### EXERCISE BRIEF
Your copy should begin at the line containing "1921x825 pixels." and end at the last line of the records below, matching each line exactly and leaving out pictures.

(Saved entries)
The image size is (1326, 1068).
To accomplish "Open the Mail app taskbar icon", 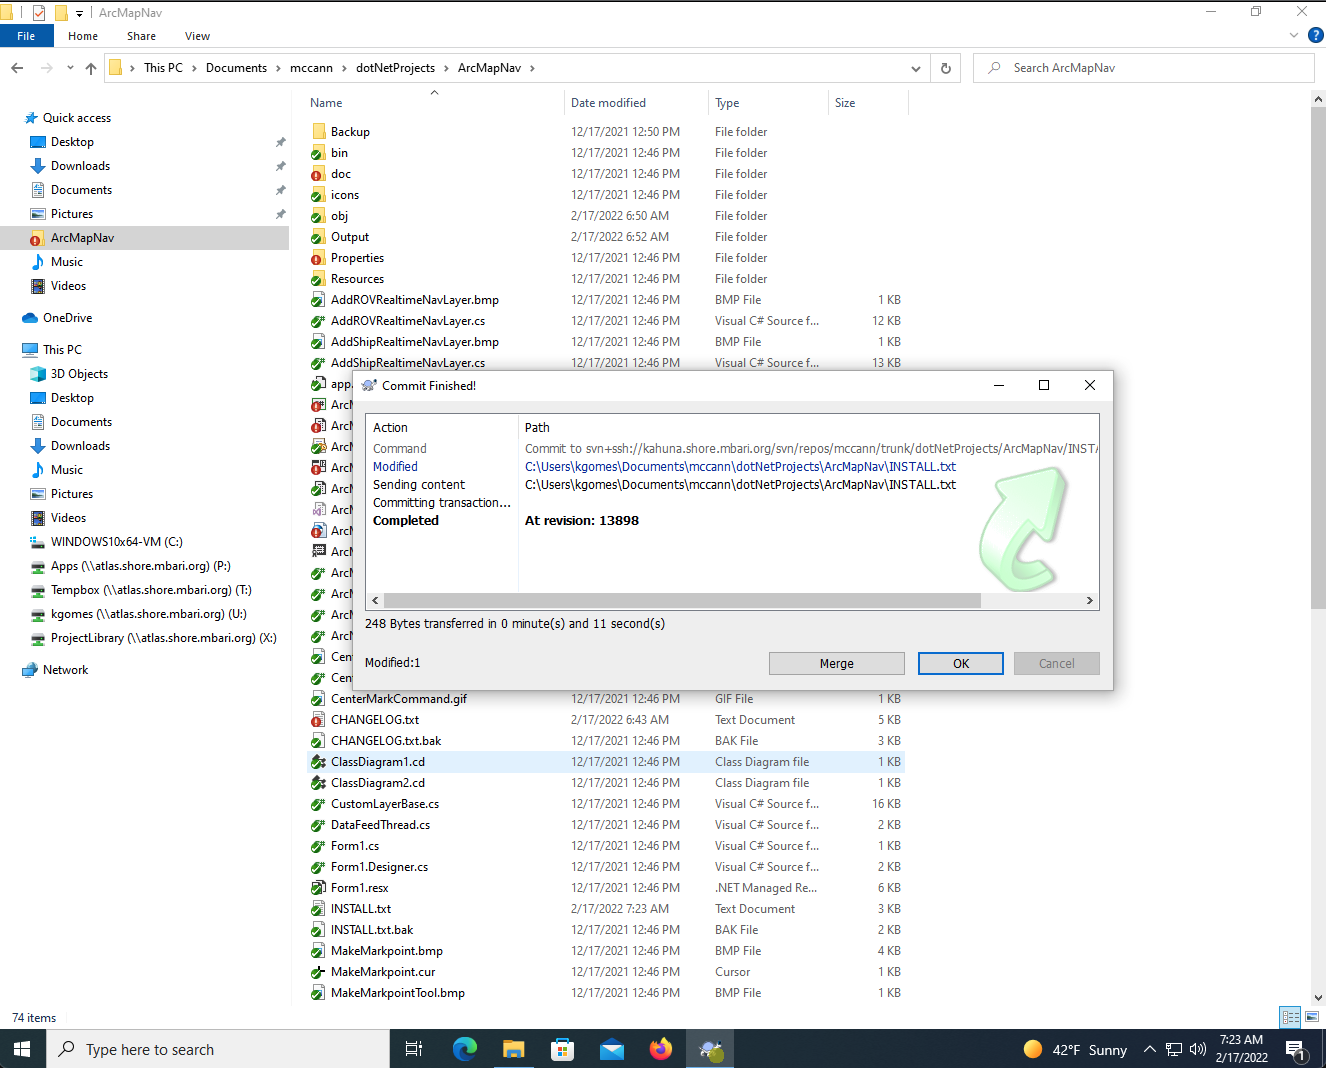I will point(612,1049).
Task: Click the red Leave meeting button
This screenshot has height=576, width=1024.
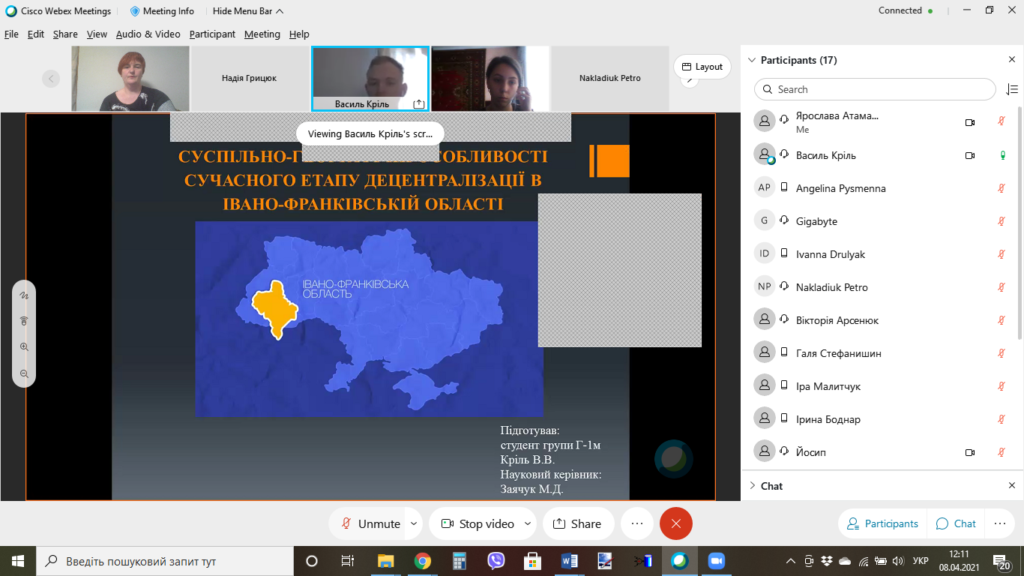Action: click(x=676, y=523)
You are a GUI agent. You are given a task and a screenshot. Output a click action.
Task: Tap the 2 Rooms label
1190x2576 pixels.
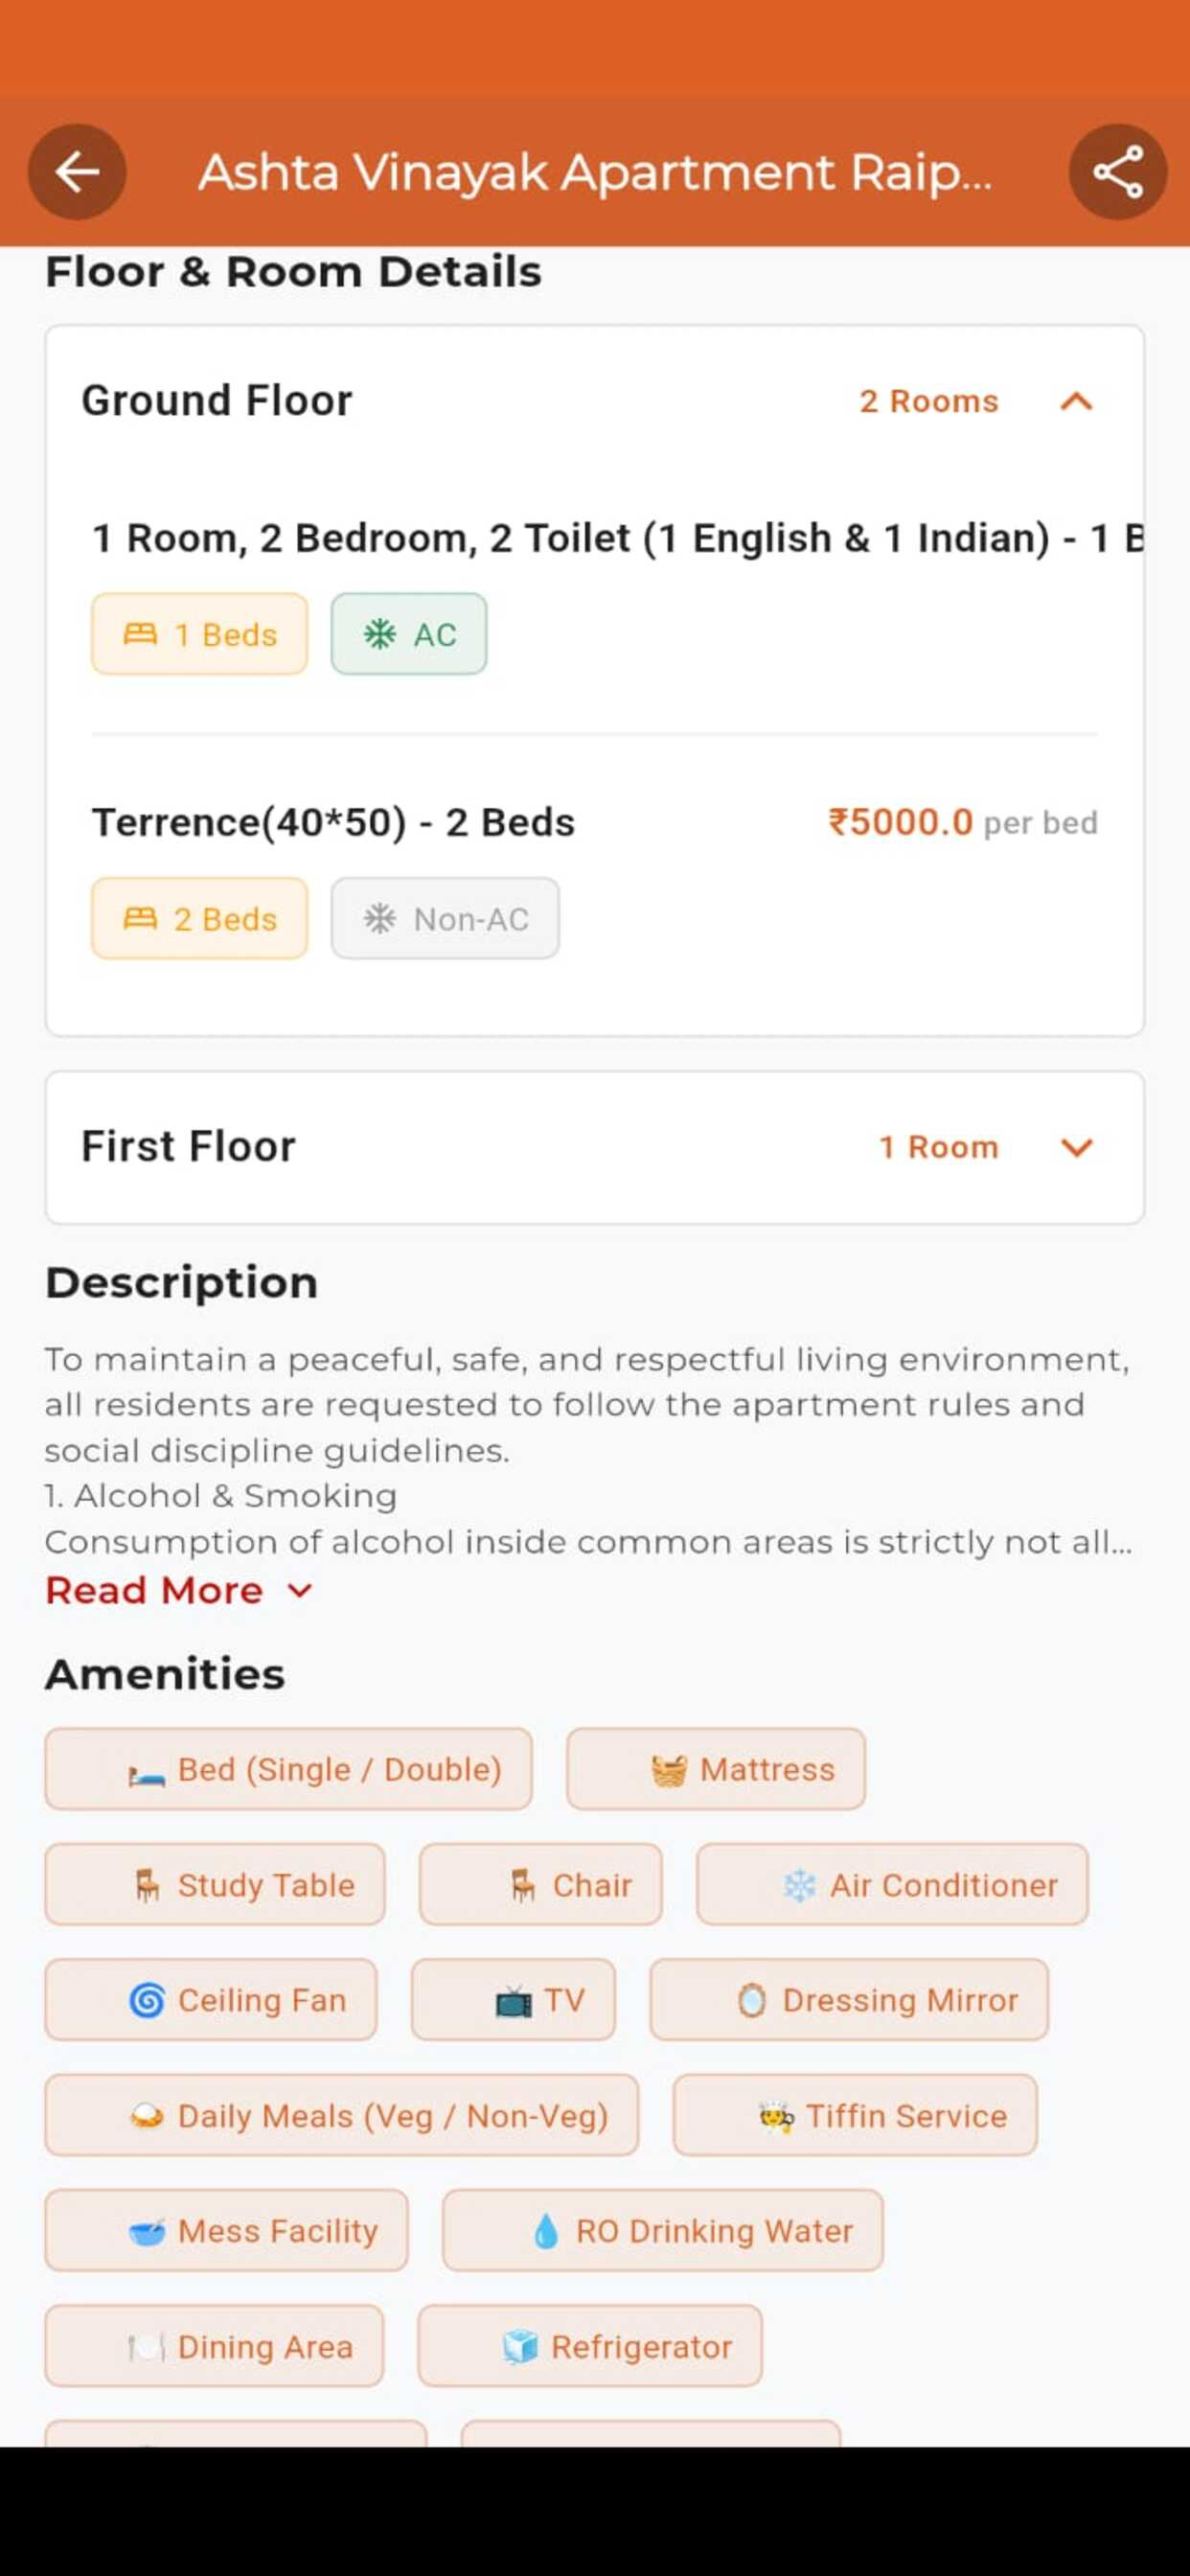pyautogui.click(x=929, y=401)
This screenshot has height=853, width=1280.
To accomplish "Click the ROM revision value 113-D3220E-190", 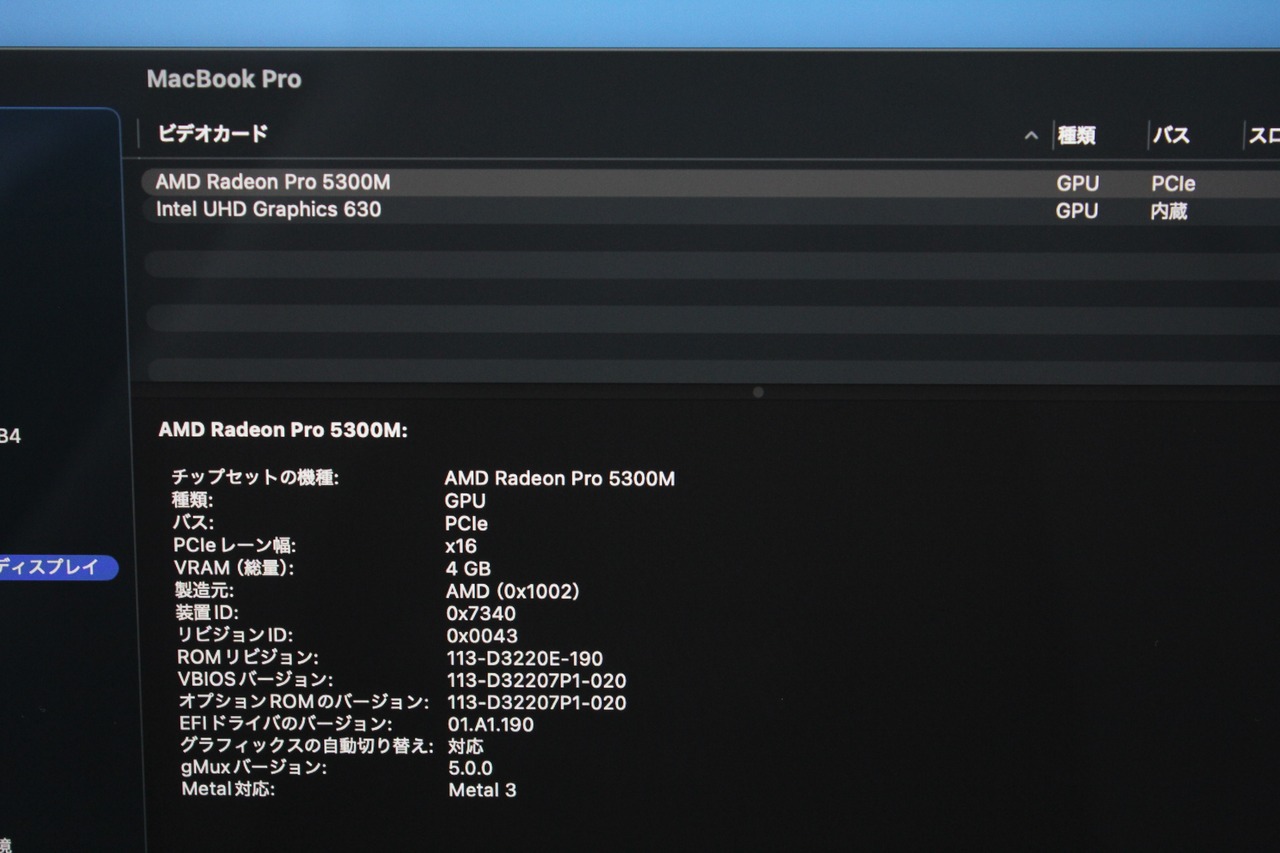I will point(525,658).
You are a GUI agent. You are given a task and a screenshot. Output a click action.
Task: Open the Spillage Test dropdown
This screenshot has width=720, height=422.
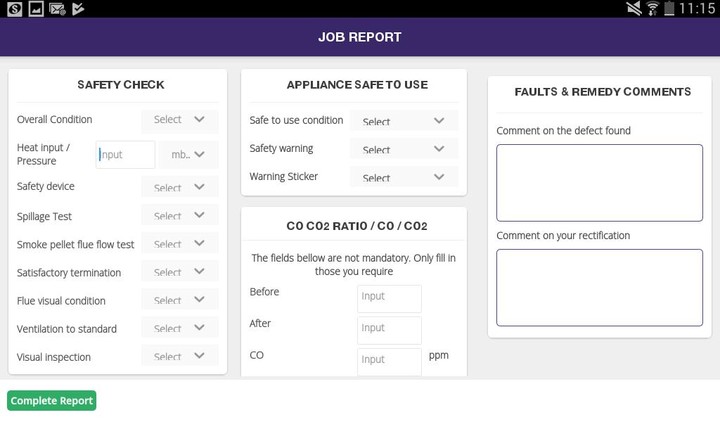[180, 215]
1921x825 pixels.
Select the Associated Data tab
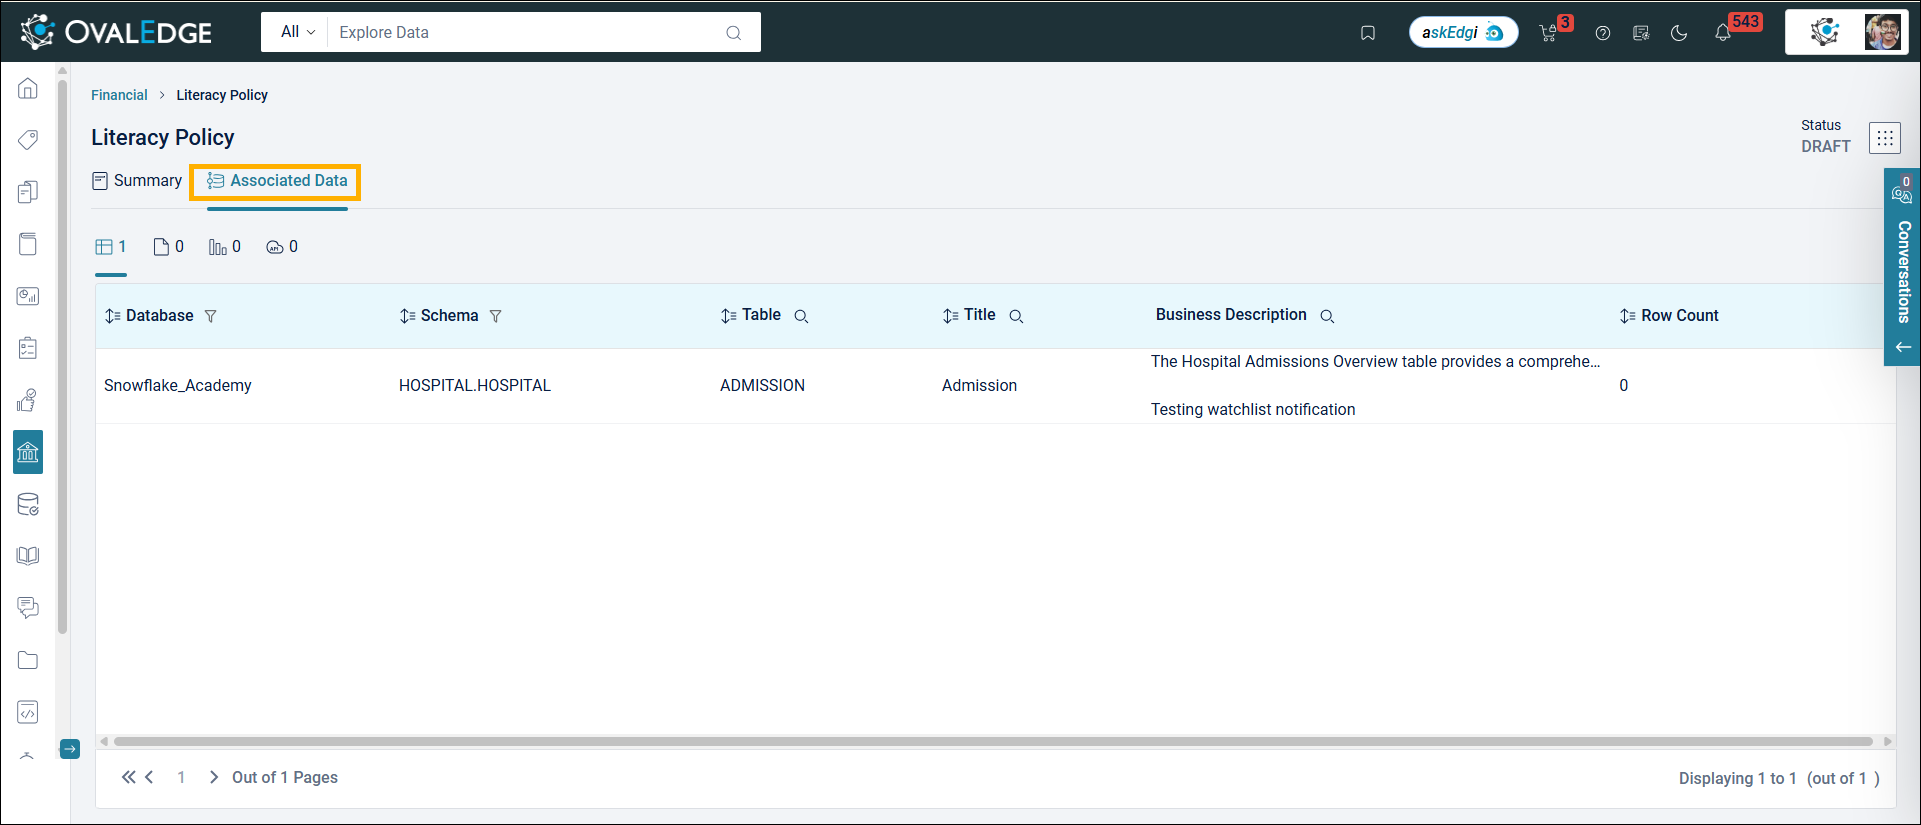coord(277,181)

### SOLUTION TO THIS TASK
1921x825 pixels.
Select the Associated Data tab
coord(277,181)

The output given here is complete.